A menina Luna Rafaelle, de quatro anos, venceu um câncer raro no cóccix e tocou o sino da vitória na sexta-feira (6) em Teresina.
Diagnosticada aos dois anos, Luna passou por cinco cirurgias e três Transplantes de Medula Óssea (TMO) durante seu tratamento. Após tocar o sino, familiares realizaram uma carreata pelas ruas da capital para comemorar a cura da criança.
Francisca Sousa, mãe de Luna, compartilhou que a menina já havia tocado o sino no Hospital de Amor de Barretos, em São Paulo, mas ambas desejavam repetir o ato em Teresina com a presença de familiares e amigos.
“”A gente tinha o desejo no coração de tocar o sino em Teresina. Ela tocou o sino em São Paulo, mas só estava eu, ela e Deus. Um dia falei para a médica que queria tocar o sino aqui, e aí na sexta-feira a gente tocou o sino e comemorou a cura dela aqui”, disse Francisca.”
A carreata teve início no hospital São Marcos e percorreu diversos pontos da cidade até o Dirceu, onde a família reside. Com a cura, Luna poderá finalmente frequentar a escola, algo que não foi possível durante o tratamento.
O diagnóstico de Luna ocorreu quando médicos identificaram um nódulo no cóccix durante uma ultrassonografia morfológica antes do seu nascimento. Após o nascimento, uma biópsia confirmou que o nódulo era benigno. No entanto, dois anos depois, exames de rotina revelaram um novo tumor maligno no mesmo local.
“Daí começamos todo os processos de quimioterapias e cirurgias. As quimios davam um bom resultado, mas não davam a cura, [o tumor] sempre voltava. Aí o hospital aqui em Teresina me chamou para alertar sobre a gravidade, já que mesmo com os bons resultados, voltava”, relatou a mãe.

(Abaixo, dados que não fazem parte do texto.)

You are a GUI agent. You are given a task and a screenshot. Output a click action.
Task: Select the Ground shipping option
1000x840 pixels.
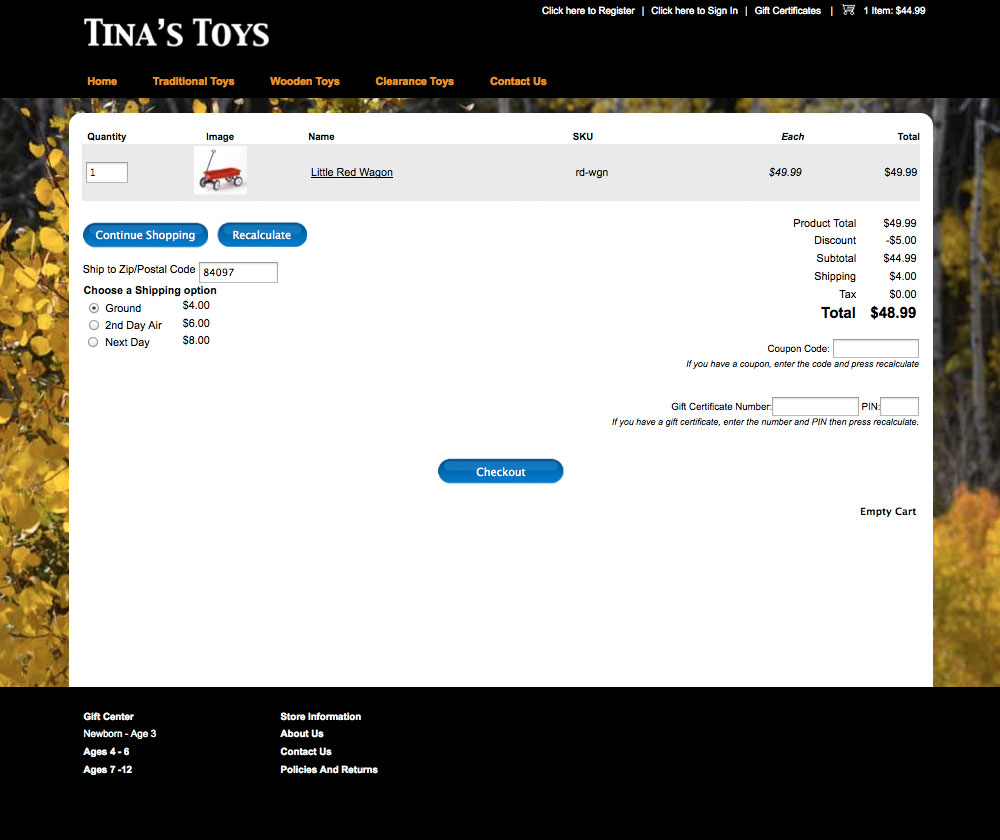(94, 308)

Os médicos decidiram encaminhar o caso de Luna para um estudo fora do Piauí, e o Hospital de Amor de Barretos aceitou tratá-la. Francisca mencionou que as expectativas eram baixas, pois o câncer crescia rapidamente.
Luna iniciou um novo tratamento e, em seguida, fez um transplante de medula óssea autólogo, utilizando células-tronco da própria paciente. Esse processo foi repetido mais duas vezes, sendo o terceiro transplante realizado em dezembro de 2024. Desde então, as células cancerígenas desapareceram e a criança entrou em remissão.